- Born: July 11, 1994 (age 30) Kamensk-Uralsky
- Genres: Classical
- Occupation: Classical guitarist
- Instrument: Guitar
- Website: valeriagalimova.com

= Valeria Galimova =

Russian classical guitarist

Valeria Dmitrievna Galimova, in Валерия Дмитриевна Галимова (July 7, 1994, Kamensk-Uralsky) is a classical guitarist from Russia.

==Biography==

She began studying classical guitar at the age of eight under Dmitry Milovanov at Music School No. 1 in Kamensk-Uralsky, Russia. She later pursued further training at the Gnessin State Musical College in Moscow, studying with Roman Zorkin and Anastasia Bardina, before graduating from the Russian Academy of Gnessin under Professor Artyom Dervoed. At fourteen, she was invited to participate as both an artist and jury member at an international children’s festival competition in Puebla, Mexico.

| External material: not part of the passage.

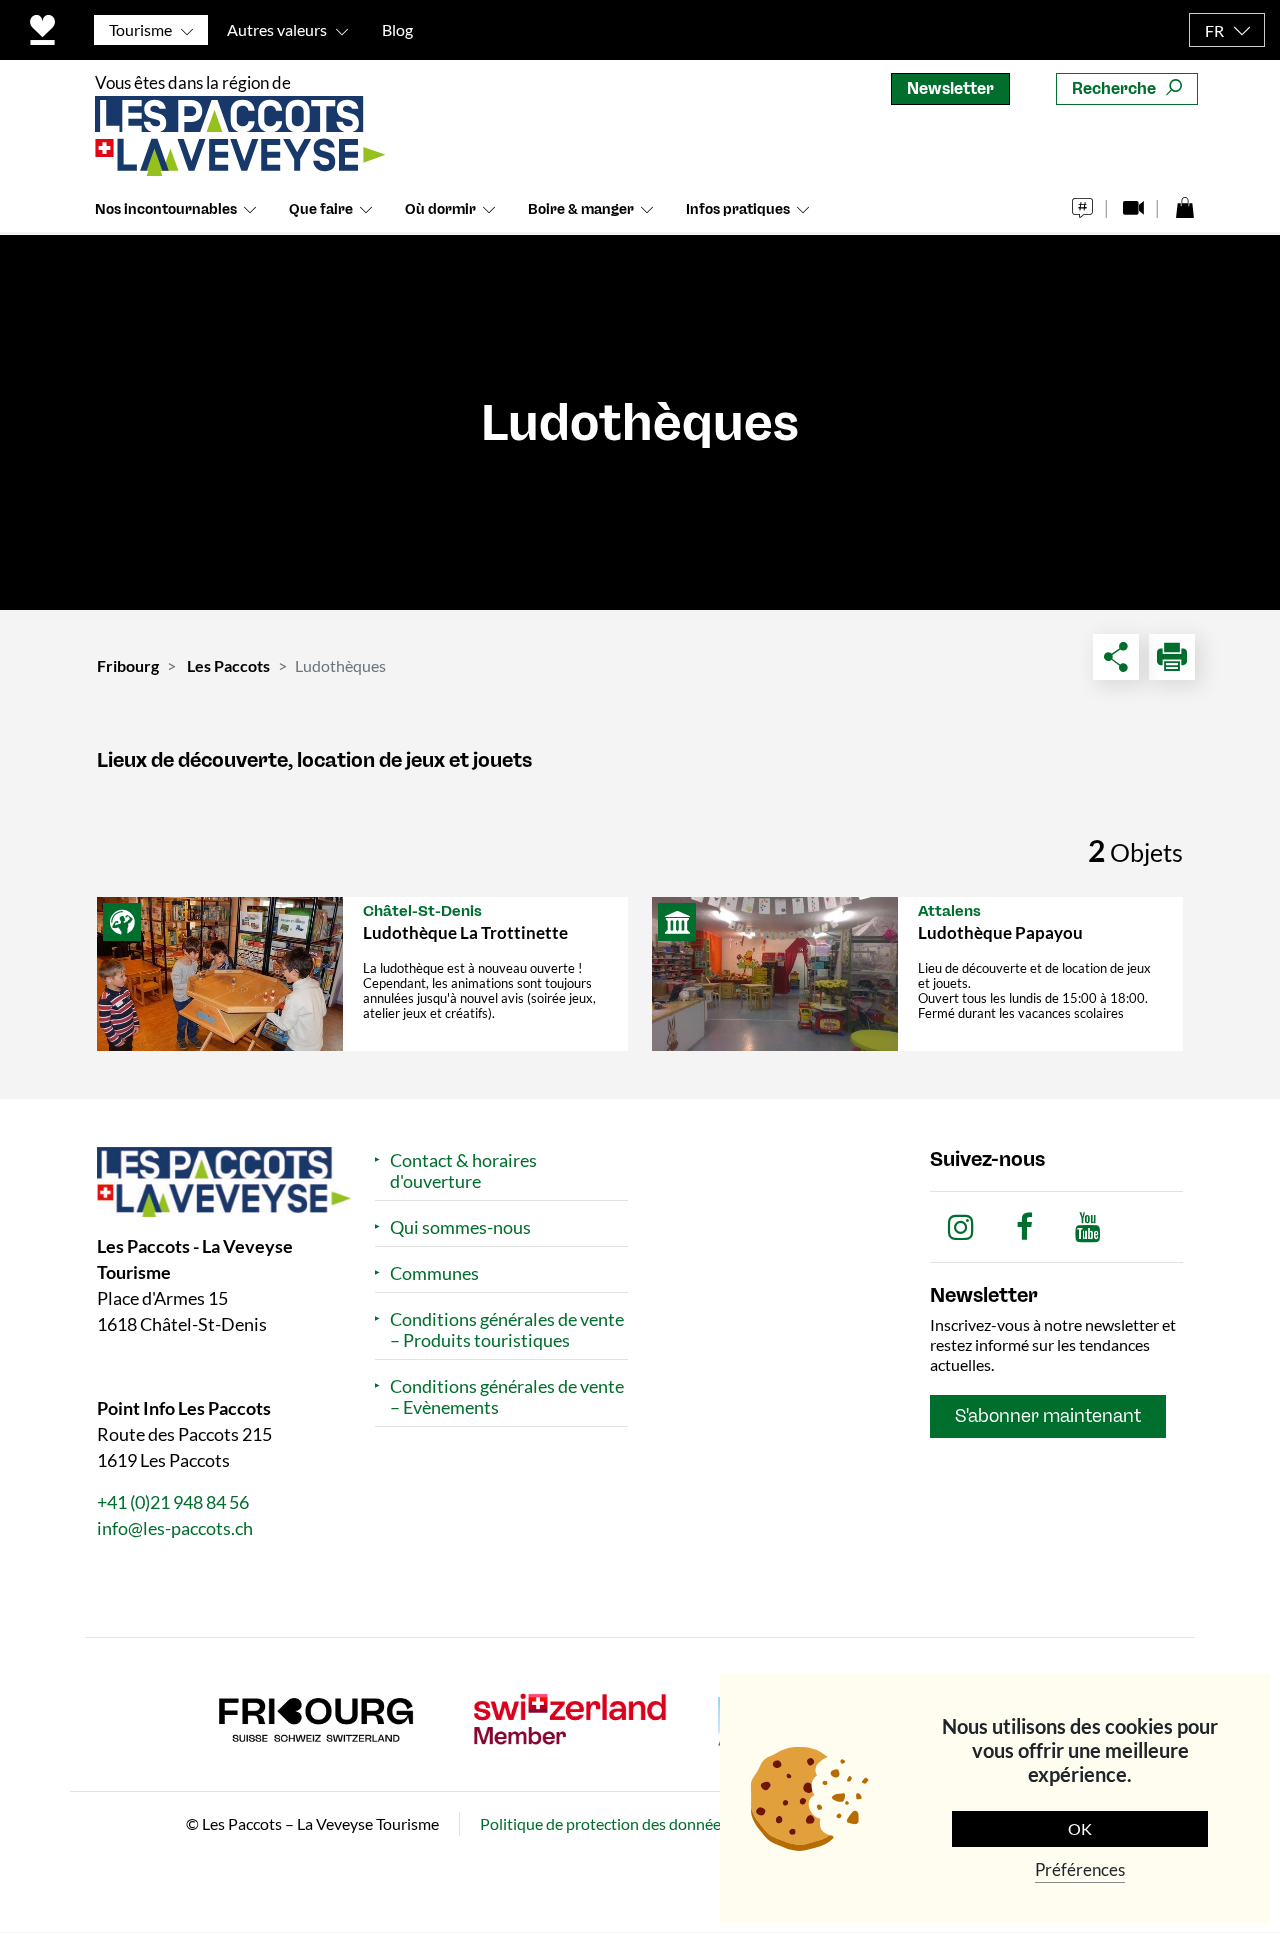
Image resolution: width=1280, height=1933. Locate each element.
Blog (397, 29)
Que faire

Over the years, Galimova has received several awards, including a Prize of the President of Russia and a gold medal at the Delphic Games in 2014. She has won ten first prizes in various Russian and international competitions.

Her professional activities include both solo performances and collaborations. In 2017, she worked with "World of Music," a Russian music distributor, to create an instructional video series on classical guitar. In 2018, she premiered the suite "The Dance" for guitar and string quartet at the 2nd Moscow Festival of Guitar Chamber Music "The Golden Fretboards". The same year, she took part in a production of Astor Piazzolla's tango-opera "María de Buenos Aires" with the "Leggiero" orchestra at the Rachmaninov Hall of the Moscow State Tchaikovsky Conservatory. In 2020, she performed a solo concert at the "Guitar Virtuosi" festival in the Chamber Hall of the Moscow Philharmonic.

She has worked with musicians from different backgrounds, including harpsichordist Anastasia Antonova, bayanist Kirill Rusinov, cellist Valeria Rupasova, violinist Asiia Garipova, coloratura soprano Ekaterina Sokolnikova, and conductor Jeremy Walker from England.

Galimova has also taken part in international festivals and cultural programs, performing concerts and conducting masterclasses. In 2024, she held a classical guitar concert and public talk in Dilijan, Armenia, organized by the Primavera Foundation. She has been selected as a scholar at the International Guitar Festival Rust, which features emerging classical guitarists.

Her work includes performances, educational activities, and participation in competitions and festivals in Europe, Russia, and other regions.